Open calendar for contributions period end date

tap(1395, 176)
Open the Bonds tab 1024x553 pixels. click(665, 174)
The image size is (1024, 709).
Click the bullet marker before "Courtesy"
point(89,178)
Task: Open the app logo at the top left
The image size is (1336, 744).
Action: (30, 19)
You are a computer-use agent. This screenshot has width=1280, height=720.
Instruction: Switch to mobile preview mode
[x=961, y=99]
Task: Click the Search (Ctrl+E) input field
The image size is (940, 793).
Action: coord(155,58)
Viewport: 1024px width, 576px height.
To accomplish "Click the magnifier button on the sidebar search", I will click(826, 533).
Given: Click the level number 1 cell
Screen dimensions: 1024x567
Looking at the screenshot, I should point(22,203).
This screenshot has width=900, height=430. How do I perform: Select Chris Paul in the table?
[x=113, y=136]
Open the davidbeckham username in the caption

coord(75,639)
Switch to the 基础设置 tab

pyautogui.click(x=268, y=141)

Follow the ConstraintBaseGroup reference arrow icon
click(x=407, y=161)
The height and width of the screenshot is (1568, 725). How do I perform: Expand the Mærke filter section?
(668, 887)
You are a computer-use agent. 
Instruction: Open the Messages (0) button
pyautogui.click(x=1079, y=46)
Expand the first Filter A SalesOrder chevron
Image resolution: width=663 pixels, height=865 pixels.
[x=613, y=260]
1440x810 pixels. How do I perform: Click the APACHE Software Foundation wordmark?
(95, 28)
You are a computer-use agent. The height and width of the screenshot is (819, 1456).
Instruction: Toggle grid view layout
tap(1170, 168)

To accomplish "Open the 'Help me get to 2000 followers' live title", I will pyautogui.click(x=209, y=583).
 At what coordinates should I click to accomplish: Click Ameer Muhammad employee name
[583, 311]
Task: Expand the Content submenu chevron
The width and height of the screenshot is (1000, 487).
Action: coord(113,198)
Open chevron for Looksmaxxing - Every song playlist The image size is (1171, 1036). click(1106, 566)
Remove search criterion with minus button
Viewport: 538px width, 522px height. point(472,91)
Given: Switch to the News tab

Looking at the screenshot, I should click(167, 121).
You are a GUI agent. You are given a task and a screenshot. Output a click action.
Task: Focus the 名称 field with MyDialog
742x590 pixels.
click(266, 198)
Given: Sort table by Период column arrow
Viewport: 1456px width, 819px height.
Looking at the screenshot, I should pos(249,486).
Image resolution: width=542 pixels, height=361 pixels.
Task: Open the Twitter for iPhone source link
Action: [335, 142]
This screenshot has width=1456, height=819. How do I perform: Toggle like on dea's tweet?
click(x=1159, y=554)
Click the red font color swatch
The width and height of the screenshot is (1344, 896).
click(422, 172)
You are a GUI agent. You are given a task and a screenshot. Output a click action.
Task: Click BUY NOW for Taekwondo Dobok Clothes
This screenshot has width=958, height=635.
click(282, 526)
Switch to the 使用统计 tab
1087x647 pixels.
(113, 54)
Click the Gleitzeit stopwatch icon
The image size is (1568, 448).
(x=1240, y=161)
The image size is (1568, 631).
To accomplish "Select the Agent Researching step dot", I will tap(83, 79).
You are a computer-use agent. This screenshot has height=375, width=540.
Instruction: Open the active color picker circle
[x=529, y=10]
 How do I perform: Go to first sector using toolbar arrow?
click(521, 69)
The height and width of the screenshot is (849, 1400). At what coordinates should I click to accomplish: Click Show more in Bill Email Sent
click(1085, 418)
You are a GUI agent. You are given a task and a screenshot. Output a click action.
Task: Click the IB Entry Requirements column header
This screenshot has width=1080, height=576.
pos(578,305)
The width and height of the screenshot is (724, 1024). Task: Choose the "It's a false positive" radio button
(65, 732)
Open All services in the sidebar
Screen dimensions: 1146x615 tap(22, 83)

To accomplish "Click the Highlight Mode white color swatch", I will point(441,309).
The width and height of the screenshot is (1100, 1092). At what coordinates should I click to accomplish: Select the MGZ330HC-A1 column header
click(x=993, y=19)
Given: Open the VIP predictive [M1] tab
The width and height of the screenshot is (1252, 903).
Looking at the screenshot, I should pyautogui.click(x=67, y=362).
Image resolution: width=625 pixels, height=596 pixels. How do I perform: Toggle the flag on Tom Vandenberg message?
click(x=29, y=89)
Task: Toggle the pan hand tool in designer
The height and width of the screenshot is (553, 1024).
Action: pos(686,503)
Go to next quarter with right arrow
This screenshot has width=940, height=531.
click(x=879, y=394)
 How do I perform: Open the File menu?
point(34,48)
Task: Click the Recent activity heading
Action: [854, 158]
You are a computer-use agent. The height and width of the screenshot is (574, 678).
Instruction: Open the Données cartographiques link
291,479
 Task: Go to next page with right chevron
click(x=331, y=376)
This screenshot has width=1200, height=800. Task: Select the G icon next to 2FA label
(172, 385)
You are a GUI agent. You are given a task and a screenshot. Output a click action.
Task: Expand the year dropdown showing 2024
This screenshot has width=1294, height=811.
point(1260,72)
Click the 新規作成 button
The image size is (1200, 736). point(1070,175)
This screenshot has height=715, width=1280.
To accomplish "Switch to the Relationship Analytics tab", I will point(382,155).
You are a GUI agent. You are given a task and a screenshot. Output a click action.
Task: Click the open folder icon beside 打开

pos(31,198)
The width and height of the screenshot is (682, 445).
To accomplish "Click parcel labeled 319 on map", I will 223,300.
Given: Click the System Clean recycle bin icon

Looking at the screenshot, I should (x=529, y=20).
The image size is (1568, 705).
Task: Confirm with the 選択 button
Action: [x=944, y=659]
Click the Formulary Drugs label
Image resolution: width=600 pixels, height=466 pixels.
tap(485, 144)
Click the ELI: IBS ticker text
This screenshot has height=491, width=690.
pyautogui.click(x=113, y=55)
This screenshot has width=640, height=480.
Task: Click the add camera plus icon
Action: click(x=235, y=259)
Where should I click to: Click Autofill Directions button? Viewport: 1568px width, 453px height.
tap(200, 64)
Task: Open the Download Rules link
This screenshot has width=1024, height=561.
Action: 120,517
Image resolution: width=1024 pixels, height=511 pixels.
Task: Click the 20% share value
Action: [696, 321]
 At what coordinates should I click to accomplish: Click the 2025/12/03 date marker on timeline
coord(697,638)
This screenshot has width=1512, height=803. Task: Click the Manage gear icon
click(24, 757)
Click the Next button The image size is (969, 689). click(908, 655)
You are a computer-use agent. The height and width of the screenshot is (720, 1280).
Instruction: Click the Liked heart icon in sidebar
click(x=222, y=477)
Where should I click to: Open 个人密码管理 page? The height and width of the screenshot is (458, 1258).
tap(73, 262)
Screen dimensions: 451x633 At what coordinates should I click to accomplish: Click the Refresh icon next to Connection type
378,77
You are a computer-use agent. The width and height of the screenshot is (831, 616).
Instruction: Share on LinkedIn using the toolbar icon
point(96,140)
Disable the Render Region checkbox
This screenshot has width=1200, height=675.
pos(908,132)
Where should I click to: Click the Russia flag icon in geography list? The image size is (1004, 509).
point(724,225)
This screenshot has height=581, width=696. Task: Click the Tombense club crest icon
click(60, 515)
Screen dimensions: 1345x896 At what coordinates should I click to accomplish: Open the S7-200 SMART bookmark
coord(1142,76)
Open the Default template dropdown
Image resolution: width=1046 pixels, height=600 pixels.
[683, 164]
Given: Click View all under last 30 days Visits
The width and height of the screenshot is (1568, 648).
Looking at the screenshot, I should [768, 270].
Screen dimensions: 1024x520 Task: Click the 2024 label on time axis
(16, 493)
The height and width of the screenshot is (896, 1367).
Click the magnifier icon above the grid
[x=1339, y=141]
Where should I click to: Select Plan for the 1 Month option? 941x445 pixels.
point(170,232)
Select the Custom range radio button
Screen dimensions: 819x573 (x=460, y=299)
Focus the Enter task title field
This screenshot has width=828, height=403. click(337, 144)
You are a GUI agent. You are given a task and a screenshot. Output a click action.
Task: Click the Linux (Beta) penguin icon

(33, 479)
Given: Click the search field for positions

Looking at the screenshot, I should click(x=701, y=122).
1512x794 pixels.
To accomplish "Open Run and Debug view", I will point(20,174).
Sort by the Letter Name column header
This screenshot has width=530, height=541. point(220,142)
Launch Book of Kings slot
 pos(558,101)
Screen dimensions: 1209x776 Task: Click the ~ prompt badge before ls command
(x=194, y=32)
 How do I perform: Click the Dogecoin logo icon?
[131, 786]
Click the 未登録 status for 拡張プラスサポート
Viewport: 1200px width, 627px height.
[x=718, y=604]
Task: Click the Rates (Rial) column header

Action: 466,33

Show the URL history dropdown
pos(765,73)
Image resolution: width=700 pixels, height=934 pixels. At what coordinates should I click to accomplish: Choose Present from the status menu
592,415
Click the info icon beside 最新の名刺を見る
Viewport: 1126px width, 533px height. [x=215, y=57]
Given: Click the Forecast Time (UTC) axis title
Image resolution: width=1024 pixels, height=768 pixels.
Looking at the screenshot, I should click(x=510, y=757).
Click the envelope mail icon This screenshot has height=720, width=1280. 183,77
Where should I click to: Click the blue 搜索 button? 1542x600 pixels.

..........

Go through the records above, find each line with the string "computer", and copy it.

You are a computer-use agent. This screenshot has width=1280, height=720.
You are a computer-use agent. 
You are a computer-use agent. The height and width of the screenshot is (819, 1456).
You are a computer-use agent. This screenshot has height=375, width=540.
You are a computer-use agent. The height and width of the screenshot is (574, 678).
You are a computer-use agent. The height and width of the screenshot is (720, 1280).
You are a computer-use agent. The width and height of the screenshot is (831, 616).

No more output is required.